## BEGIN

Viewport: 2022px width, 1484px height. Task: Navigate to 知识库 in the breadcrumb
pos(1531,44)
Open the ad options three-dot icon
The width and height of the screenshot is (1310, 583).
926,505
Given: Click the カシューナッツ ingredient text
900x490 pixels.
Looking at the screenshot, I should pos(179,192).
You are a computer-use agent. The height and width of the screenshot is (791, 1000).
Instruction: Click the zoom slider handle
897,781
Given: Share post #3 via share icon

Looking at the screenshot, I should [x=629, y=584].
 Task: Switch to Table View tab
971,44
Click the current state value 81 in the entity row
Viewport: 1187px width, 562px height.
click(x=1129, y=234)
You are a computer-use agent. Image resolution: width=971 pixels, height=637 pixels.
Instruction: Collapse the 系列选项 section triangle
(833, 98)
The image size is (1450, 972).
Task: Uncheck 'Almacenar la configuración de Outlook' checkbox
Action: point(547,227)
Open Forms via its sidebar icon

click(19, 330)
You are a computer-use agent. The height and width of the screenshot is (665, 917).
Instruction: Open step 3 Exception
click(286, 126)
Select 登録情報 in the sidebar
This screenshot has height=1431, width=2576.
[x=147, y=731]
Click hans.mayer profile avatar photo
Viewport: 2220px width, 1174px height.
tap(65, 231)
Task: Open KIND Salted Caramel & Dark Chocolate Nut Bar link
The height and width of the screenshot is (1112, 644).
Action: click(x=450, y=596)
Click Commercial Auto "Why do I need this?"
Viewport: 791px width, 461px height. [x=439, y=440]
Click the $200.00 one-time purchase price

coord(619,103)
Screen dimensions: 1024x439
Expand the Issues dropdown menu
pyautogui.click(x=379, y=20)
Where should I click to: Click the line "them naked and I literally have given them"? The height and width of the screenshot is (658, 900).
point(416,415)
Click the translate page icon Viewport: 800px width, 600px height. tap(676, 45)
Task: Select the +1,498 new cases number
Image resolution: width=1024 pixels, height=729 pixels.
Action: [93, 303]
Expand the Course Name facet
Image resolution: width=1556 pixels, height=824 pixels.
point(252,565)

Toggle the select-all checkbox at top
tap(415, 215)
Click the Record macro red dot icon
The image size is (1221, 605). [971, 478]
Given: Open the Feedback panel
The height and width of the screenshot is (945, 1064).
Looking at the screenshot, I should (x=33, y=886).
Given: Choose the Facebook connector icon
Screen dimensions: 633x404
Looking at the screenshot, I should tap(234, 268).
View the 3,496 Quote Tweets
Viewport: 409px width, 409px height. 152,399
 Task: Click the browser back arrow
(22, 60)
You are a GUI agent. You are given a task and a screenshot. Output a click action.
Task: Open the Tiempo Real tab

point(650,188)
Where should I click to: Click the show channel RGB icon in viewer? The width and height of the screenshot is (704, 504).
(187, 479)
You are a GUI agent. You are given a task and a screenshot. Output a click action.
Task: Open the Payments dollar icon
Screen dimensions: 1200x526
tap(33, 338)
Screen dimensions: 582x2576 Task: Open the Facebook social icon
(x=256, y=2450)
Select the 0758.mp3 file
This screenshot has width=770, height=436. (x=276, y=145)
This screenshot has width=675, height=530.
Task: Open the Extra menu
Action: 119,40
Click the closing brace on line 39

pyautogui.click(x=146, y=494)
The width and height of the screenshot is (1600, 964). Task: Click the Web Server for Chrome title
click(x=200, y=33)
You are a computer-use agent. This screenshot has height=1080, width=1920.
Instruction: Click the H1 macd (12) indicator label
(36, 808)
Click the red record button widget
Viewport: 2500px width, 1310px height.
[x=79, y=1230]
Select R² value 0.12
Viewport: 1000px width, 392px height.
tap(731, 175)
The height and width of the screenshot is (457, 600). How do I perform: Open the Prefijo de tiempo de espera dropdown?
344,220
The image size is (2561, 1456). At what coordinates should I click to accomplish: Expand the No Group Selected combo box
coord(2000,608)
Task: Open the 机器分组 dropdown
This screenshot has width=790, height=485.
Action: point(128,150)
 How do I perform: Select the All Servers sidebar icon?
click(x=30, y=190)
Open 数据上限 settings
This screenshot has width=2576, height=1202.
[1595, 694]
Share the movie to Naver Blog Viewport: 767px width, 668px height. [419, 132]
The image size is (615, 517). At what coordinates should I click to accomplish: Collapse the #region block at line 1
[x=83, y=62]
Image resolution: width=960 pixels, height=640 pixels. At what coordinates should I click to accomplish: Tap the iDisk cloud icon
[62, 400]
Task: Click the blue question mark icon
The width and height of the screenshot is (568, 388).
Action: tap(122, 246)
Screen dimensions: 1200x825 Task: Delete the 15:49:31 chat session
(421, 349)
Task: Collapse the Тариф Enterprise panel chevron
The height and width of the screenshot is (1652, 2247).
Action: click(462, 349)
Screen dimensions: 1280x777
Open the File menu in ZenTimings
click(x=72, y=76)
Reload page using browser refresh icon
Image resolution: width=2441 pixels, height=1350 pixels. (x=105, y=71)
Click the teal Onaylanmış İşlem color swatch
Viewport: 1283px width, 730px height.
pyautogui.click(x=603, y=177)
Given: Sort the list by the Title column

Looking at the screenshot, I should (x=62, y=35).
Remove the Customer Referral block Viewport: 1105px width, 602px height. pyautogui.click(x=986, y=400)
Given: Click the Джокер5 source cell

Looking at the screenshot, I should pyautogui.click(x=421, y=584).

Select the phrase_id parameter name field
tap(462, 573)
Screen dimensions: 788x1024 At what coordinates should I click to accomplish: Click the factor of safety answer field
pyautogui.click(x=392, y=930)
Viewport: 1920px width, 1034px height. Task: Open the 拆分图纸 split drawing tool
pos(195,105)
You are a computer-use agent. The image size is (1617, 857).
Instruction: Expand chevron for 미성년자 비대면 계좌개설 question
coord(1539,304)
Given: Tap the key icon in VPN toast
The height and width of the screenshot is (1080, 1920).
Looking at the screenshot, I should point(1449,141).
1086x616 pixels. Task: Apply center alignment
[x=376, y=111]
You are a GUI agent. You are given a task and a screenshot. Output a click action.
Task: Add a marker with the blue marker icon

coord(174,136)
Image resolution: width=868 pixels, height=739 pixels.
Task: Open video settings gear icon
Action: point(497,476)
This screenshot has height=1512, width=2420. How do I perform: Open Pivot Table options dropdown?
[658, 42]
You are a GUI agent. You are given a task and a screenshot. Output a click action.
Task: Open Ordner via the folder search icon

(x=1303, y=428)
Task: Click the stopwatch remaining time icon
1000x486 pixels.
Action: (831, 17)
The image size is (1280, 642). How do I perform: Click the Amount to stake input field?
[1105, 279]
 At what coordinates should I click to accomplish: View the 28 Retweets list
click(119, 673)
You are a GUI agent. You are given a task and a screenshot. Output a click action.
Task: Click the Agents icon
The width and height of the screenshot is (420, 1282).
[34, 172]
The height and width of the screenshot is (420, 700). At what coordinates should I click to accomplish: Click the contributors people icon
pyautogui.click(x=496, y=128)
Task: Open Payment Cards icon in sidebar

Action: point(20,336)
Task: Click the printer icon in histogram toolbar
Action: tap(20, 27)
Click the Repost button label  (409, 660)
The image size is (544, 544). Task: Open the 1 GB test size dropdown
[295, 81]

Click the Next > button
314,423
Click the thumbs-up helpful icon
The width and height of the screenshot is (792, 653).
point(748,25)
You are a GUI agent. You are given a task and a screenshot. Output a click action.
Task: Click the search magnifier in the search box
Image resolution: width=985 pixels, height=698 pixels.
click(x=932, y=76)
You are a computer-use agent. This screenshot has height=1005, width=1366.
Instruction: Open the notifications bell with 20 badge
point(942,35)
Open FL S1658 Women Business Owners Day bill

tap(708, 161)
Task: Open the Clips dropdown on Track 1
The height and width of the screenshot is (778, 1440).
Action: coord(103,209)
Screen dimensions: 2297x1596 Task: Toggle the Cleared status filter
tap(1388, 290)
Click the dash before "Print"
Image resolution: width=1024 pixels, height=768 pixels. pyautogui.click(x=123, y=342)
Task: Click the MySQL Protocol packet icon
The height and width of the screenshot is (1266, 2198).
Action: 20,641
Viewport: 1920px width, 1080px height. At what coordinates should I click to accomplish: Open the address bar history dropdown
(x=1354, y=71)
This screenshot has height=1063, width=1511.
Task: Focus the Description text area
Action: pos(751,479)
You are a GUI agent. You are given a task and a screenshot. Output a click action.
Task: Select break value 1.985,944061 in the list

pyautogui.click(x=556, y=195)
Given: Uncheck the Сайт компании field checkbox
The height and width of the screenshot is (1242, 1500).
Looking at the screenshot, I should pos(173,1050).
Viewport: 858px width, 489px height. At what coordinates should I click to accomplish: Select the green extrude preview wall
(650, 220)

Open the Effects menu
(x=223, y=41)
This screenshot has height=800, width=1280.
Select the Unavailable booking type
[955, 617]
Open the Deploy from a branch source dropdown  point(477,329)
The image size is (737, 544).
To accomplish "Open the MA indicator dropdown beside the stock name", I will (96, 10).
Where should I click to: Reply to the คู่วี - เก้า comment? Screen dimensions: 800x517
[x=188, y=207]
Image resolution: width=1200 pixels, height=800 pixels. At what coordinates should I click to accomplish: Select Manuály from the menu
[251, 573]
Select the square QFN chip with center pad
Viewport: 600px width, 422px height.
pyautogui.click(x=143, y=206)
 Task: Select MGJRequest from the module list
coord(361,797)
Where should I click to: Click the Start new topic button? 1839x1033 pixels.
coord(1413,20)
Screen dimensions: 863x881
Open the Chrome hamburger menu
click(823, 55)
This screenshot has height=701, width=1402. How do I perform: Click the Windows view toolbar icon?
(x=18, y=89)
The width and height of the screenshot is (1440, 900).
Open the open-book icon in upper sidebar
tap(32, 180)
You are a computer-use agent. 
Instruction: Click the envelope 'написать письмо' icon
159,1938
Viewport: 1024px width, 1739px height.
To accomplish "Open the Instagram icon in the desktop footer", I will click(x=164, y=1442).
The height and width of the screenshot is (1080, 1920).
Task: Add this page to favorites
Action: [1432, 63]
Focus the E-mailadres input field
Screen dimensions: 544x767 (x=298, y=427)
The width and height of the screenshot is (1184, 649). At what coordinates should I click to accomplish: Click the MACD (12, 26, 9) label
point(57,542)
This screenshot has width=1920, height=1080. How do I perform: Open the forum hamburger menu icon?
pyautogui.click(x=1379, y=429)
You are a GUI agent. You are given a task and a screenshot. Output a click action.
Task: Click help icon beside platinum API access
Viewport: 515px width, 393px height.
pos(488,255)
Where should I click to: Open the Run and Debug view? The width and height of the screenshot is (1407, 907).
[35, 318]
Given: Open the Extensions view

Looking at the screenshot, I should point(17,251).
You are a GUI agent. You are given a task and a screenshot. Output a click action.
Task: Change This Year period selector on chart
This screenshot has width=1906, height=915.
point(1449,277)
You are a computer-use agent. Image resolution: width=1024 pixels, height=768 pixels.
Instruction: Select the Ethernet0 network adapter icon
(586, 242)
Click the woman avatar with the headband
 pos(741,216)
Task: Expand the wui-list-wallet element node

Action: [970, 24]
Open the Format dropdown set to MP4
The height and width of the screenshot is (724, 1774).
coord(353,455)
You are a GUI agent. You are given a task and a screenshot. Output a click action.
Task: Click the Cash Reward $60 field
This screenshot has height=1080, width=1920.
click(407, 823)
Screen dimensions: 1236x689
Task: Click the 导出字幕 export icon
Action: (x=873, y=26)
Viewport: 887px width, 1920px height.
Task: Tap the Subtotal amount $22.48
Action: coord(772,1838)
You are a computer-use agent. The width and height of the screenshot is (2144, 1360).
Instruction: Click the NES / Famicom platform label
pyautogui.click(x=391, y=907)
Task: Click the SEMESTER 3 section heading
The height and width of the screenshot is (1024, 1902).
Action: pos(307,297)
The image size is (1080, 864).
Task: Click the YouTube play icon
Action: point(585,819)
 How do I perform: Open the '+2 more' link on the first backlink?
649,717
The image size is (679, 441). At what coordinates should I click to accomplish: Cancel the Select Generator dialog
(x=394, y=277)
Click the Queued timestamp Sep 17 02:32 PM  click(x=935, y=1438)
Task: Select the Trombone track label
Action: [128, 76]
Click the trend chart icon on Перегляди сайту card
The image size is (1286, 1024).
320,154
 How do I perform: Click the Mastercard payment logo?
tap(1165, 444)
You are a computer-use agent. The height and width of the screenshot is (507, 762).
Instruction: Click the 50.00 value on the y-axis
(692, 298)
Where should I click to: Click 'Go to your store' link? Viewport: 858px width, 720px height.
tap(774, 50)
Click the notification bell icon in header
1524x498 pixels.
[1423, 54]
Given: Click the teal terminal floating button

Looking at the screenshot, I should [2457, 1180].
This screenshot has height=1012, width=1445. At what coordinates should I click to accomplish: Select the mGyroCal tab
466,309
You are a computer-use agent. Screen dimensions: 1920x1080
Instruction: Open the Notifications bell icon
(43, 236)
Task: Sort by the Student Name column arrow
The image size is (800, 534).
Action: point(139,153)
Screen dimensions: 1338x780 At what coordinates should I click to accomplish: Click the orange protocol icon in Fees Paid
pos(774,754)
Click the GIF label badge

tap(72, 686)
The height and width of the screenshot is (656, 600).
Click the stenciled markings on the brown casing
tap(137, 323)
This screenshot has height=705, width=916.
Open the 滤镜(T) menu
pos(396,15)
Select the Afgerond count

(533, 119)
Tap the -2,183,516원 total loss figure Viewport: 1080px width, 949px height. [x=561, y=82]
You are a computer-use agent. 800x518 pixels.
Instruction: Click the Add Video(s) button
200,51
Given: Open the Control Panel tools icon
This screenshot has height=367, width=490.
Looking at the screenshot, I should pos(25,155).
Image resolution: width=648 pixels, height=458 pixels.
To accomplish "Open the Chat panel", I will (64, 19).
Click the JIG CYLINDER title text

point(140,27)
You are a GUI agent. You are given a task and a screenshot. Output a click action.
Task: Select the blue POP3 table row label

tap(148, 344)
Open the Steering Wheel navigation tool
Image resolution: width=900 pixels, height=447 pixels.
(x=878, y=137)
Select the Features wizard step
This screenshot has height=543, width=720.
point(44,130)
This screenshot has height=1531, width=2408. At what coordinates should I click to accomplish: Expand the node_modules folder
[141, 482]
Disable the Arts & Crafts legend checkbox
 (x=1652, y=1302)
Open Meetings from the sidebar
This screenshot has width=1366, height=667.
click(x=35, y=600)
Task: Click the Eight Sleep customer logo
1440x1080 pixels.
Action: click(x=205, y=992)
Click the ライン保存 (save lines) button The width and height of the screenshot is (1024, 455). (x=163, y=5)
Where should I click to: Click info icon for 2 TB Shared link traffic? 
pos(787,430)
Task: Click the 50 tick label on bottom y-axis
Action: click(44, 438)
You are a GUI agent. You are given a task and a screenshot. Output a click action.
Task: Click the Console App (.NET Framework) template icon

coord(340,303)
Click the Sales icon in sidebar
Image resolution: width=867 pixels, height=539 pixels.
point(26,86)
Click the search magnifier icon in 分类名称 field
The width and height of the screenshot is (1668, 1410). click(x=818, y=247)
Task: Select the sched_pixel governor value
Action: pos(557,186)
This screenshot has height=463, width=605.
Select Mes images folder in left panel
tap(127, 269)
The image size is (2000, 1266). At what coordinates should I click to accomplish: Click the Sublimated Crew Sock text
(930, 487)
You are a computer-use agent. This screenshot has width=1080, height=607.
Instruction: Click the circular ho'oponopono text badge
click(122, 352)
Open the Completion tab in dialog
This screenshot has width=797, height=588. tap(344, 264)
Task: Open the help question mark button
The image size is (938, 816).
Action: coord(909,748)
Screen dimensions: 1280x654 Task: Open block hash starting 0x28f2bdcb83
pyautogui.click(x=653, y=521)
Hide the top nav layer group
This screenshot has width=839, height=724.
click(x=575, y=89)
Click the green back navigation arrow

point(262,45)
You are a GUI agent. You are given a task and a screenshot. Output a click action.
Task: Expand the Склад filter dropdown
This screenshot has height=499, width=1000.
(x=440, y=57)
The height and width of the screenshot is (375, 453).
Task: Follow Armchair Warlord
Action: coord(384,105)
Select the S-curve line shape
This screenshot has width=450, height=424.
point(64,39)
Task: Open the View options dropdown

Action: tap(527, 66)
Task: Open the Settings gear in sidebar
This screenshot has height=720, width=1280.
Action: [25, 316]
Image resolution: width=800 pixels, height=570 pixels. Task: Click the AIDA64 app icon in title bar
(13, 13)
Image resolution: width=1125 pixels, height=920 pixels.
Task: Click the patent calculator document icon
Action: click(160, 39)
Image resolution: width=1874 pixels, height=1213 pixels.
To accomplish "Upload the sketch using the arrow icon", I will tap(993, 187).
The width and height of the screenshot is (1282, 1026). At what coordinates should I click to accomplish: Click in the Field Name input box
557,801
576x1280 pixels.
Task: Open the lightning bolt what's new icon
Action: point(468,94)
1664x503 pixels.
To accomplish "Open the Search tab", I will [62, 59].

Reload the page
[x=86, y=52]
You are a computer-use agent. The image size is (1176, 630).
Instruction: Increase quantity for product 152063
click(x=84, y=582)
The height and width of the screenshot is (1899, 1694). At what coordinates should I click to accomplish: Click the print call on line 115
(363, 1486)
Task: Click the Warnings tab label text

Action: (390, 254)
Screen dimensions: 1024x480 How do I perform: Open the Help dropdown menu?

## END

**Short exercise:**
Rewrite only the material from the line with "Task: Click the Eight Sleep customer logo" up to and including the line with "Action: pos(557,186)", changing "magnifier icon" to "magnifying glass icon" and leaving everything else as it is.

**Response to the exercise:**
Task: Click the Eight Sleep customer logo
1440x1080 pixels.
Action: click(x=205, y=992)
Click the ライン保存 (save lines) button The width and height of the screenshot is (1024, 455). (x=163, y=5)
Where should I click to: Click info icon for 2 TB Shared link traffic? 
pos(787,430)
Task: Click the 50 tick label on bottom y-axis
Action: click(44, 438)
You are a GUI agent. You are given a task and a screenshot. Output a click action.
Task: Click the Console App (.NET Framework) template icon

coord(340,303)
Click the Sales icon in sidebar
Image resolution: width=867 pixels, height=539 pixels.
point(26,86)
Click the search magnifying glass icon in 分类名称 field
The width and height of the screenshot is (1668, 1410). click(x=818, y=247)
Task: Select the sched_pixel governor value
Action: pos(557,186)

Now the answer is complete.